> [Required action]:
Word-for-word transcription needed. Include every entry below but no pictures.

Stored data entries
========================================================================

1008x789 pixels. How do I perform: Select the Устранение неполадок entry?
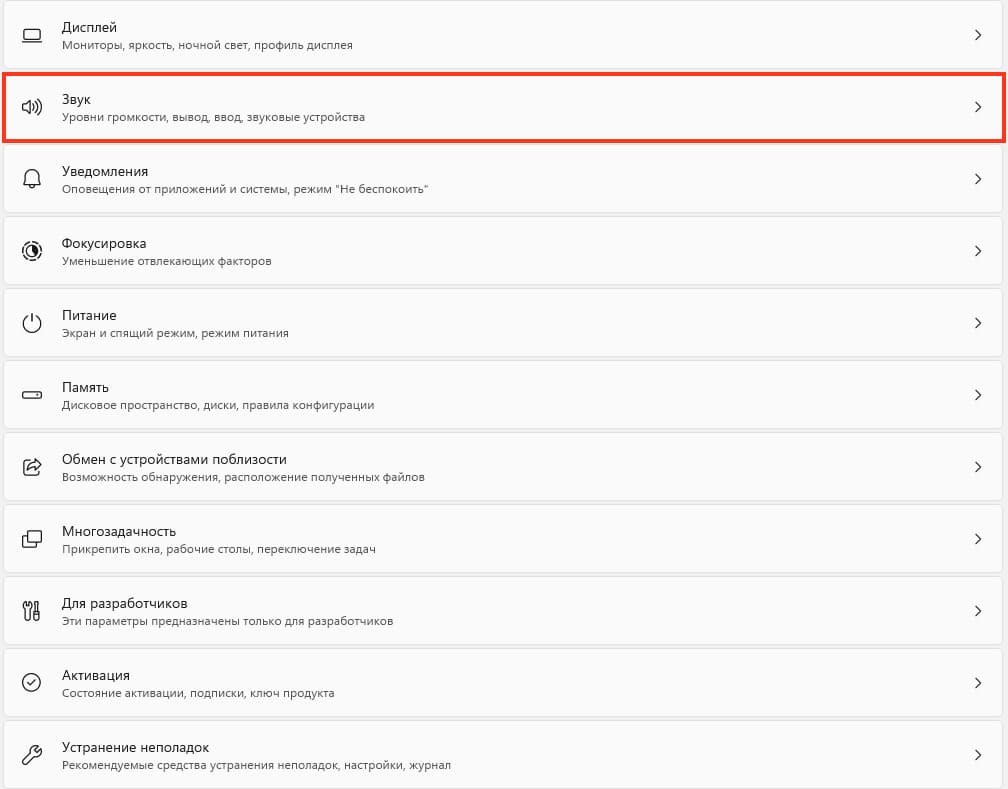pyautogui.click(x=503, y=755)
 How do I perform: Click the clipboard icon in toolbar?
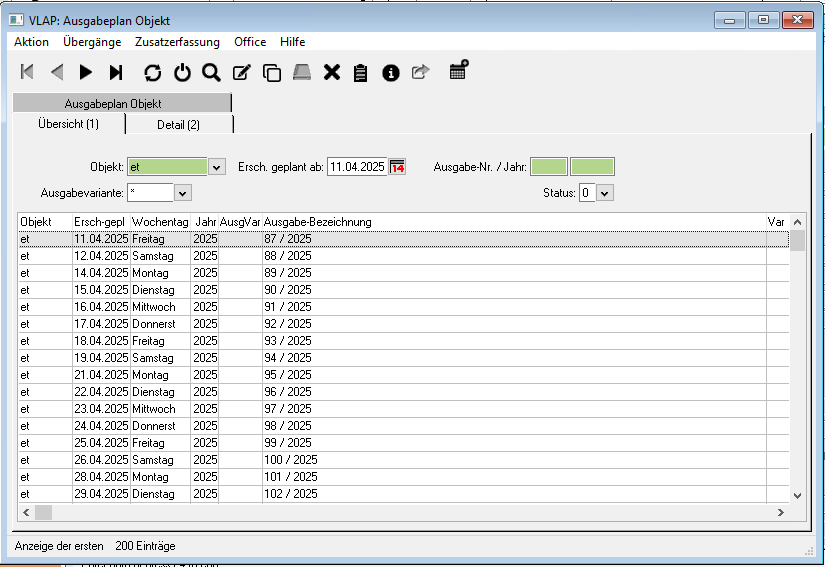[361, 72]
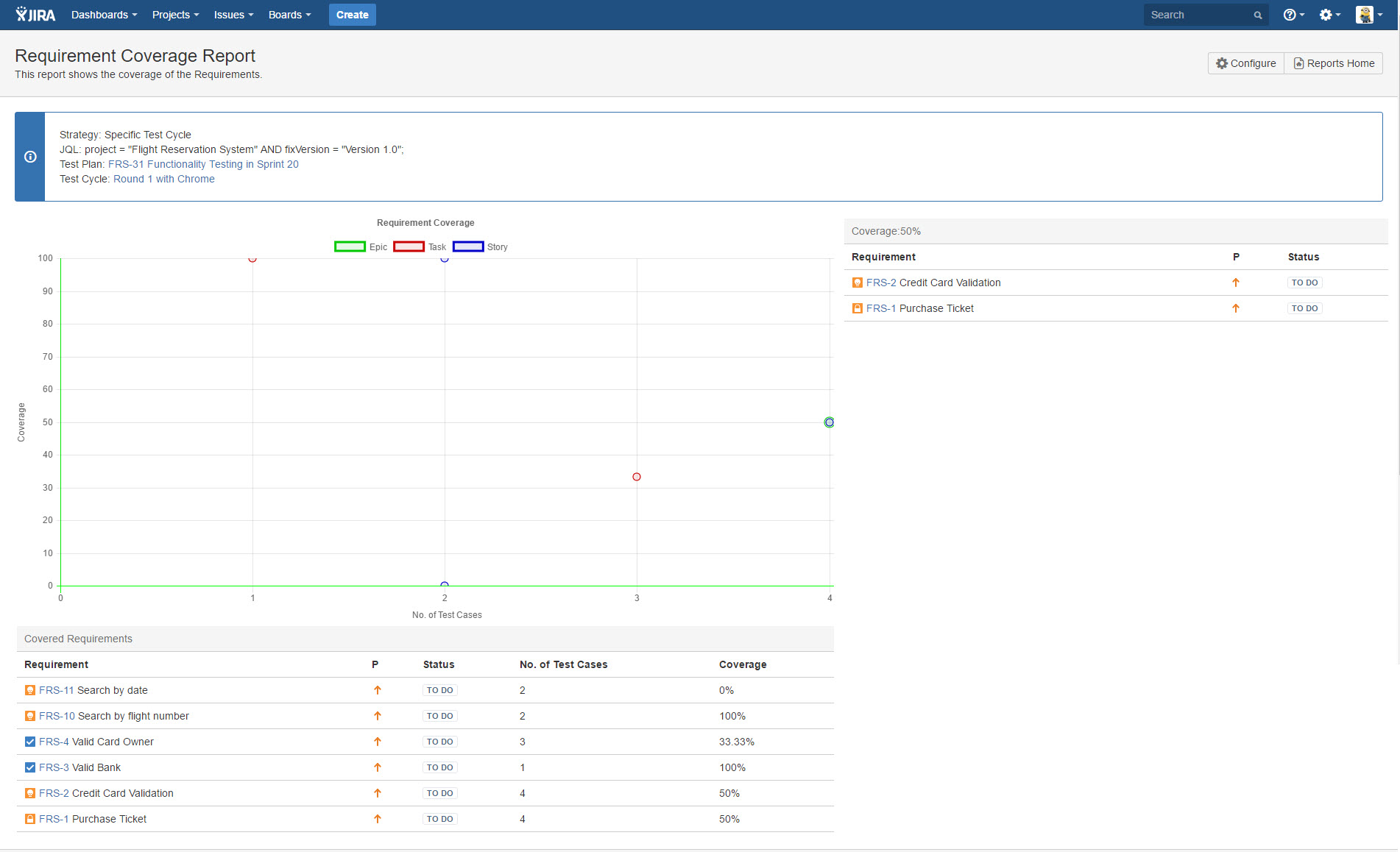Expand the Issues dropdown menu
The width and height of the screenshot is (1400, 852).
[233, 15]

========================================================================

> [Your solution]:
1008x789 pixels. How do I perform: Select the Устранение неполадок entry?
pyautogui.click(x=503, y=755)
 How do I perform: Click the clipboard icon in toolbar?
[361, 72]
Expand the Issues dropdown menu
The width and height of the screenshot is (1400, 852).
[233, 15]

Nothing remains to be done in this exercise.